An interview with Mr.doob
Ricardo Cabello, aka Mr.doob, is a self-taught web developer based in London (he originally hails from Barcelona). He kindly agreed to answer a few questions via email. His website can be found here.

Why do you choose to go by Mr.doob instead of your real name, and where does that name come from?

While working at this company in London I used to wear headphones while working. On IM I would set my name as "do_ob" and different variations of it reflecting my mood. At some point someone greeted me as "Hello Mr.doob!". The name stuck and as it seemed easier to pronounce then "Ricardo" I went with it.

When did you start using the internet, and what did you use it for?

This makes me feel old. There was a thing called BBS [bulletin board system] before the internet existed. I started connecting to those to, anime images and demos [Mr.doob was very active in the demoscene]. That was in the early 90s.

Mr.doob has made dozens of demos and visualizations. Here are five of them:

  1. Winning Solitaire
  2. Depth of Field
  3. Google Sphere
  4. Or so they say...
  5. Internet Explorer 6

From what I understand, you used to be a designer but are now more of a developer. Why did you decide to make that transition?

I felt I was able to help more people coding than designing. So far I think that's the case. :)

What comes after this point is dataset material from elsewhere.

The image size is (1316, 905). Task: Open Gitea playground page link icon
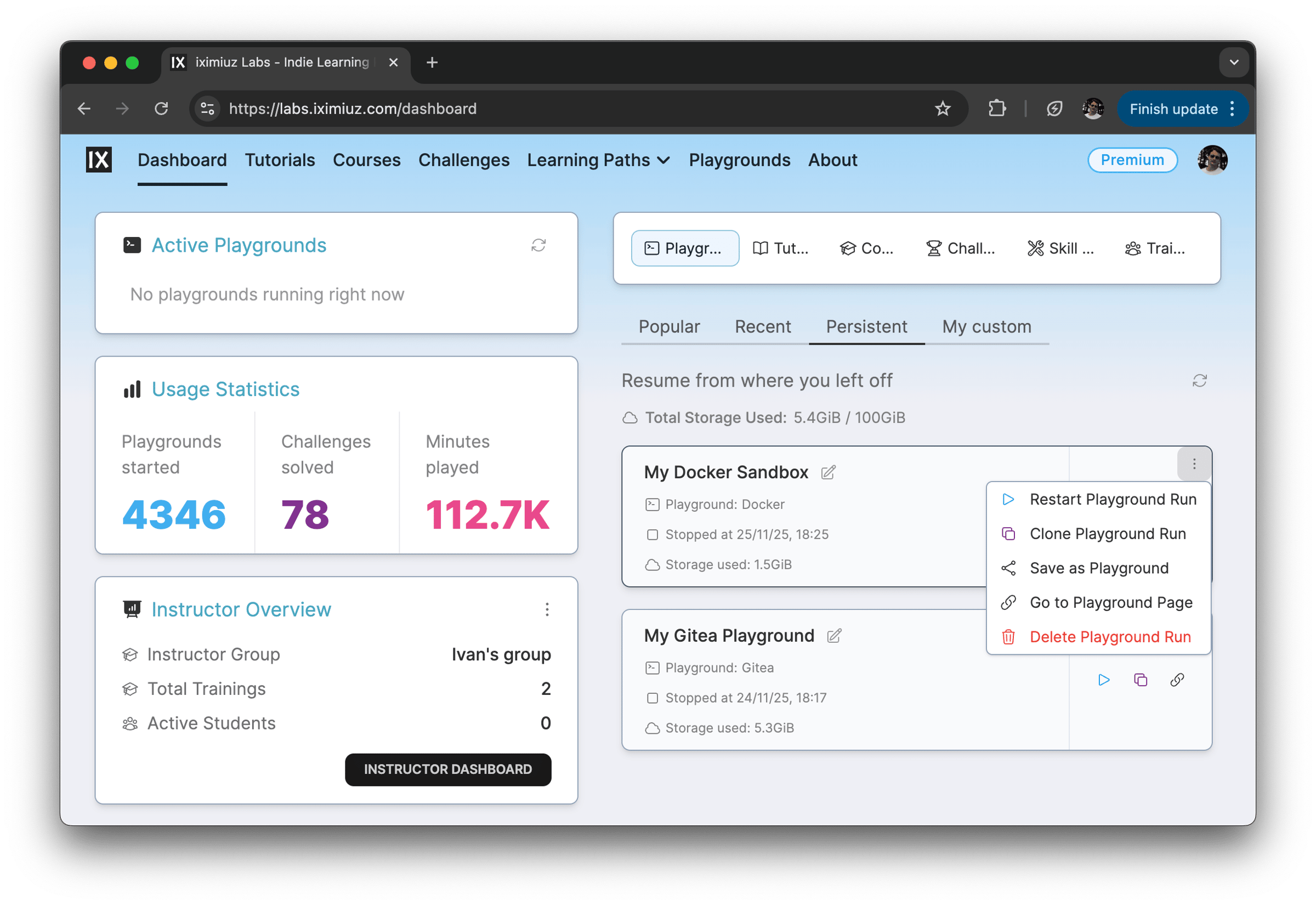(1177, 680)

Why did you create three.js, and what are some of the most exciting or unexpected uses of three.js you've come across?

I created it [in 2010] because I needed it. HTML5 needed it. And turns out many others needed it. I think that VR is quite an exciting use for the library but the most unexpected so far may be this company called LEIA, which is using it to author content for their holographic screens. Seeing Microsoft and Apple using it on their websites is also unexpected.

How did you get involved with Google and projects like The Wilderness Downtown and 3 Dreams of Black? What was it like to work with such a large team of people on those two projects?

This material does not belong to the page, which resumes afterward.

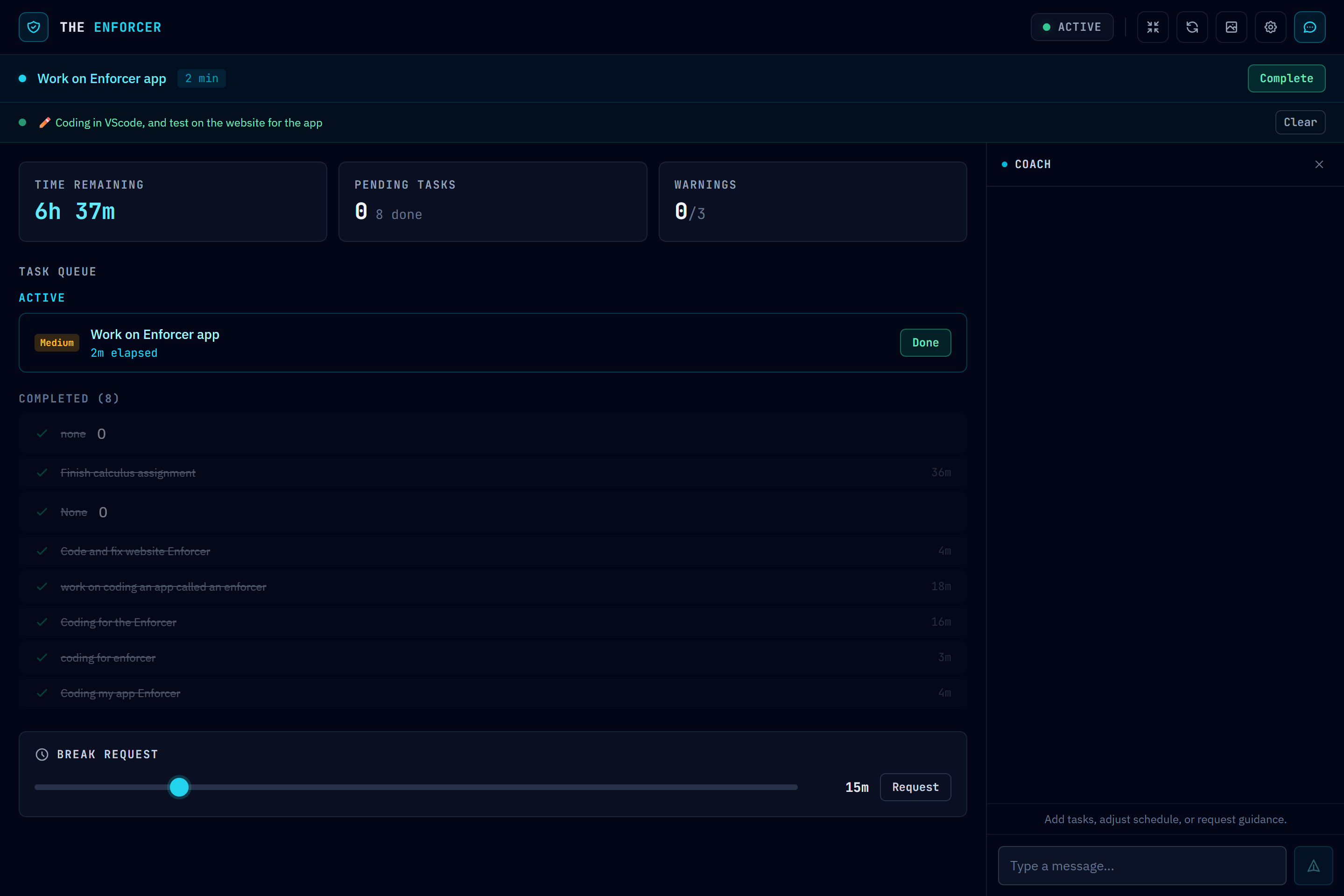The height and width of the screenshot is (896, 1344).
Task: Click the minimize-view arrows icon in header
Action: (x=1153, y=27)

Being at the right place at the right time I guess. I started collaborating with Aaron Koblin and Chris Milk on this project for Johnny Cash. After that we did "The Wilderness Downtown" and after that "3 Dreams of Black". The latter was quite a big team, it was challenging but it was also the most fun I've had on a project until now.

Do you consider yourself to be part of the open source movement, and if so, what do you think are some of the best things that have come out of it?

I don't think I would call it a "movement". But, you know...Linux, Chrome and Android are pretty remarkable open source projects.